Le premier chauffeur poursuivait son explication :

— Alors, moi, naturellement, je suis forcé d’en mettre un peu... Je le dépasse à mon tour, et je le coupe pour reprendre, ma ligne...

— Bon... Et ensuite ?...

— Ensuite ?... Oh ! alors, je n’y comprends plus rien...

— Si vous n’y comprenez plus rien et si votre collègue persiste à garder le silence, comment voulez-vous que je me débrouille, moi ?

— Enfin, je vais toujours tâcher de vous raconter... À partir de ce moment, mon collègue, comme vous dites, monsieur l’agent, s’est mis à conduire comme un véritable louftingue... Tantôt il me dépassait, tantôt il se laissait dépasser... Tantôt il marchait sur la même ligne que moi, approchant des fois sa voiture de la mienne jusqu’à l’accrocher presque...

— Est-ce vrai ? demanda l’agent au second -hauffeur.

— Je ne me rappelle pas.

— Bon.

— Et puis, conclut le premier chauffeur, ce que vous voyez, monsieur l’agent, s’est produit... Ce propre-à-rien a soudain foncé sur moi, il m’a serré autant qu’il a pu, et, finalement, il m’est entré dedans.

L’agent se tourna vers le premier chauffeur :

— Avez-vous quelque chose à répondre ?

— Moi ? Rien.

— Rien ?

— Rien.

— Bon... Alors votre affaire est bien simple... C’est vous qui êtes fautif et responsable.

— Comme vous voudrez.

L’agent prit les papiers des deux chauffeurs et recopia sur son carnet les indications indispensables pour faire son rapport. Puis, s’adressant aux voyageurs des deux taxis :

— Madame et messieurs, vous pouvez disposer.

Le monsieur corpulent entre deux âges et la jeune femme très jolie et infiniment gracieuse fendirent la foule des curieux qui s’étaient amassés, payèrent leur chauffeur et s’éloignèrent dans une direction. L’homme élégant et bien fait paya le sien et s’éloigna dans la direction opposée. Après quoi, l’agent, ayant invité les curieux à se disperser, s’éloigna également, avec une dignité dans la démarche qui dénotait une conscience satisfaite.

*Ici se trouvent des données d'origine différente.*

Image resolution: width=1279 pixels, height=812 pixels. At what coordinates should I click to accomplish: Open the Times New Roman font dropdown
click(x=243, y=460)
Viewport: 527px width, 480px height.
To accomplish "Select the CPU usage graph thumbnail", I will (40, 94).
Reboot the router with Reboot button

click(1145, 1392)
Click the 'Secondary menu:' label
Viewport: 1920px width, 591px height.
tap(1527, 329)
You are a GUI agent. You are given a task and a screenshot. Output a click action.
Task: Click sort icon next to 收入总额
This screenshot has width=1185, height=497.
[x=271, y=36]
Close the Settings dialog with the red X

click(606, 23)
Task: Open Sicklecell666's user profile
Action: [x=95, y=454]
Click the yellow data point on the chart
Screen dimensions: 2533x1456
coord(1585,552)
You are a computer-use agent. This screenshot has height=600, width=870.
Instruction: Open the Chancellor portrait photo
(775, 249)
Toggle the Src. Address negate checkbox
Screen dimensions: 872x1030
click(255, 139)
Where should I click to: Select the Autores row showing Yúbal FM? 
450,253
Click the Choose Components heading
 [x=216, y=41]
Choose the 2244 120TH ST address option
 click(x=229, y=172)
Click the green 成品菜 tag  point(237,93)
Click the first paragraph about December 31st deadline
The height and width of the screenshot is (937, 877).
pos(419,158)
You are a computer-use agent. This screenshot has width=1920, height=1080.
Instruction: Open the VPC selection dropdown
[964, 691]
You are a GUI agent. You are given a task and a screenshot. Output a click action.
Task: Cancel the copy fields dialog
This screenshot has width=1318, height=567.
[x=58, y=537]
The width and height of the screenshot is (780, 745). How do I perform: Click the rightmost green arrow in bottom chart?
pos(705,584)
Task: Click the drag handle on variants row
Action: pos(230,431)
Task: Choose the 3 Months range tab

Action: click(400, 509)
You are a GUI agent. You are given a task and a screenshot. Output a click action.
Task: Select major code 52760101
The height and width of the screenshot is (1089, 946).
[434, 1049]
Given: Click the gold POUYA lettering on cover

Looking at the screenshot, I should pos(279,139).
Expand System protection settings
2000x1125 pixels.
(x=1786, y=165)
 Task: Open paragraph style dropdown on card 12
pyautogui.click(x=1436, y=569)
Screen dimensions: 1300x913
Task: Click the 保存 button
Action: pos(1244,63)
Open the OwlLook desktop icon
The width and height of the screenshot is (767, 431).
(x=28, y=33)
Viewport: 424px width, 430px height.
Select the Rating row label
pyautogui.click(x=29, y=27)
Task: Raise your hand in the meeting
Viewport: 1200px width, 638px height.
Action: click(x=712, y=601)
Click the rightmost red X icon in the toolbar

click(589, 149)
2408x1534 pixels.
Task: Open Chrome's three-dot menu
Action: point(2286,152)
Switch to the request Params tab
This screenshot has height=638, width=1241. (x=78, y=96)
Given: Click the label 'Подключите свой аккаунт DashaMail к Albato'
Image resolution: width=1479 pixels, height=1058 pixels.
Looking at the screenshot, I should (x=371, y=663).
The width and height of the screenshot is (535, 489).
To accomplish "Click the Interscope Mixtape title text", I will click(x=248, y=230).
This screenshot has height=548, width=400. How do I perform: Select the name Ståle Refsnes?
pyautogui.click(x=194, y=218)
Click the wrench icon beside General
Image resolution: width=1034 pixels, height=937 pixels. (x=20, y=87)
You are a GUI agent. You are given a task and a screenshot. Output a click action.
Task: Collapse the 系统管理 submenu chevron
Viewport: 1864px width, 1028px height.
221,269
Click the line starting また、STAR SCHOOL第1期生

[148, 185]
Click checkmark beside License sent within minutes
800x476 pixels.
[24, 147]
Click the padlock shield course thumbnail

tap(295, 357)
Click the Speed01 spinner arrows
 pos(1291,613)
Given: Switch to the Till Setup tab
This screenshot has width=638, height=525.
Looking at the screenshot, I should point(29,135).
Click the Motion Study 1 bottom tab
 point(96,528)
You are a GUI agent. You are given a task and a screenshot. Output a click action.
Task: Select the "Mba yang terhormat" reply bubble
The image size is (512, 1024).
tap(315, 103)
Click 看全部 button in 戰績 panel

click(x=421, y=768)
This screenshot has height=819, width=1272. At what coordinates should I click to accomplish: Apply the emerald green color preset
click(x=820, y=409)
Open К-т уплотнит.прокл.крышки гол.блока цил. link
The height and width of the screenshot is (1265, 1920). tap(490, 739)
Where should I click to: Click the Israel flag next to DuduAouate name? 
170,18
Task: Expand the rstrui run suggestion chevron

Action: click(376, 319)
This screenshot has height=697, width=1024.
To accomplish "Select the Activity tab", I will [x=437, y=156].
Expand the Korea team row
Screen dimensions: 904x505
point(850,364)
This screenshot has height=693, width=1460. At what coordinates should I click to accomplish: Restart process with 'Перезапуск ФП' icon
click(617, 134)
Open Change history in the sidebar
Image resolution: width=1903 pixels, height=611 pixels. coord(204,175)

Les deux chauffeurs étaient restés seuls ou à peu près. Le second, celui qui avait causé l’accident, regarda son collègue et se mit à rire.

— Maintenant que le flic est parti, fit-il, on peut rigoler.

Le premier chauffeur répliqua :

— Que je rigole, moi, c’est tout naturel... Mais, toi, qu’est-ce qui peut bien te faire bidonner comme ça ?...

— Je vais te dire... Figure-toi que mon client m’avait commandé de t’accrocher à tout prix... « Je prends tous les dégâts à ma charge, qu’il m’avait dit... Et, en outre, il y aura cinq louis pour vous. » Tu parles, si je t’ai entré dans le chou !...

— Ah ! je comprends maintenant, déclara le premier chauffeur.

— Seulement, s’écria le second, du diable si je sais pourquoi il s’était mis cette idée-là dans le ciboulot !

Le premier chauffeur se mit à rire à son tour et dit :

— Je le sais, moi.

— Tu le sais ?

— Oui... Ton monsieur a profité du rassemblement pour s’approcher de ma petite dame... Et il lui a glissé sa carte.